Gold does best when there is uncertainty, not when there is growing optimism. So, the big learning is to limit gold to 10-15 per cent of the portfolio but not to overexposure in it.
Exposure to Global assets
Over the last few years, one of the best performing asset classes has been global assets. The Indian investors accessed its global assets through the international Fund of Funds as well as direct access.
These international FOFs have given the best returns over a couple of years compared to other asset classes. From a diversification perspective, global assets should be included in the portfolio.
Debt and Debt Funds no more hedge for uncertainty
It may not be a prudent presumption that investing in debt instruments/funds is - a safe haven.
Default risk in debt funds became real in the last few years with cases like IL&FS, DHFL & Franklin Templeton which froze 6 of its debt funds due to poor liquidity.
So, investors have to be very cautious while investing in these debt funds/instruments and this year just manifested these risks.
Valuations still hold ground
After a stellar 20-month rally benchmark indices have reached an all-time high and delivered around 120-125 per cent from the lows of April 2020. The market cap to GDP ratio is at 112 per cent against the historical average of 76% and it looks a little bit high.
The Nifty50 index is trading at 22 times one-year forward earnings, which is well above its historical average. The slowdown in earnings growth, expensive valuation is difficult to justify and consequently, Indian markets have already corrected 8-9 per cent from their all-time highs in October month to now.

INPUT DATA =>
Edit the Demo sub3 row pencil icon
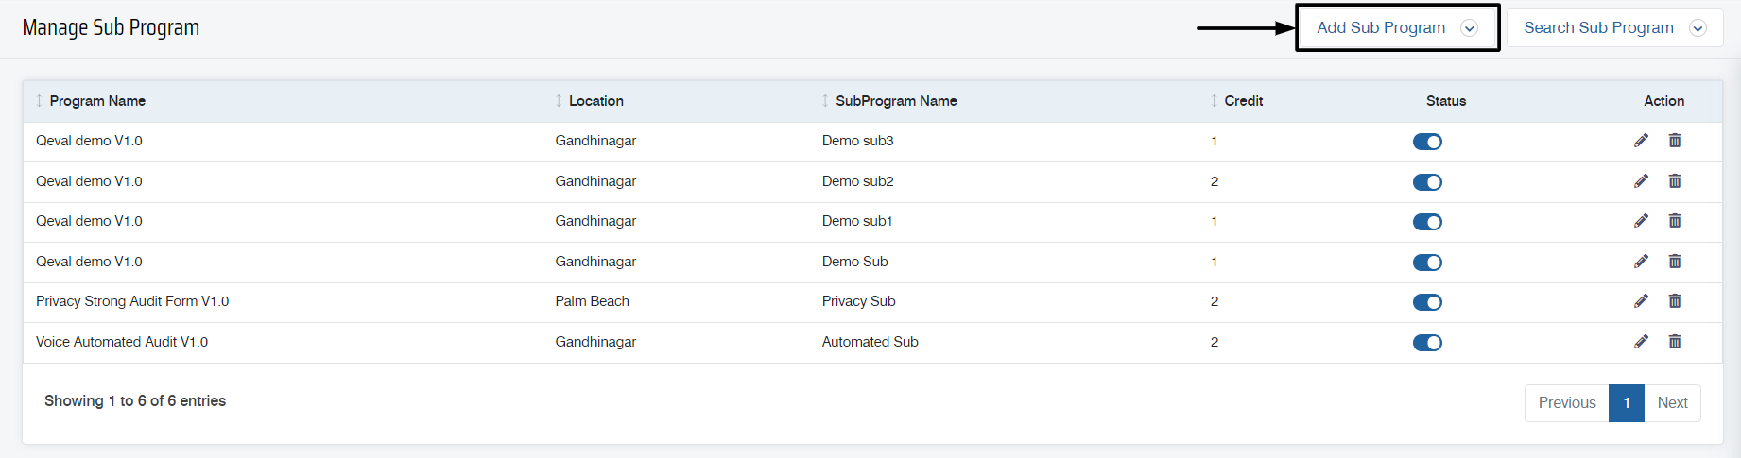 (1641, 141)

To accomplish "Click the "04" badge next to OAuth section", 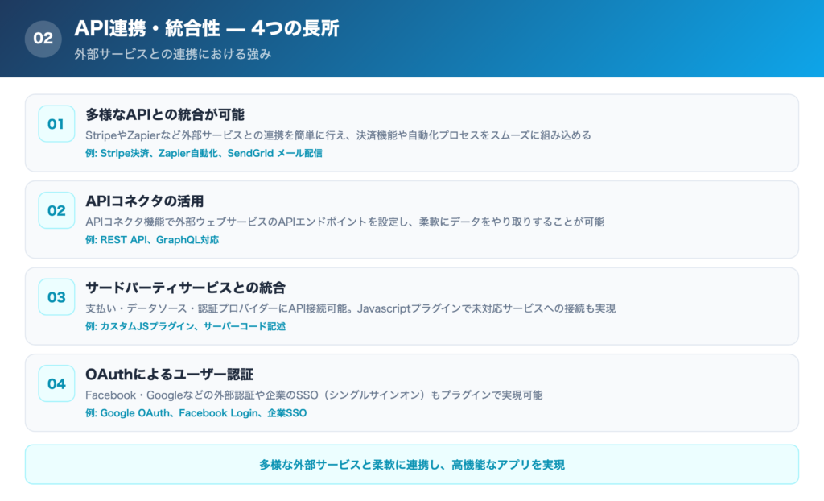I will (56, 385).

PROBLEMS TO WORK ON =>
A – Copy the investment text again, starting at "Exposure to Global" and ending at "in the portfolio.", but swap "Indian investors" for "domestic investors".
B – In the investment text, what share of the portfolio should gold be limited to?
The lines aren't needed for what comes next.

EXPECTED OUTPUTS =>
A –
Exposure to Global assets
Over the last few years, one of the best performing asset classes has been global assets. The domestic investors accessed its global assets through the international Fund of Funds as well as direct access.
These international FOFs have given the best returns over a couple of years compared to other asset classes. From a diversification perspective, global assets should be included in the portfolio.

B – 10-15 per cent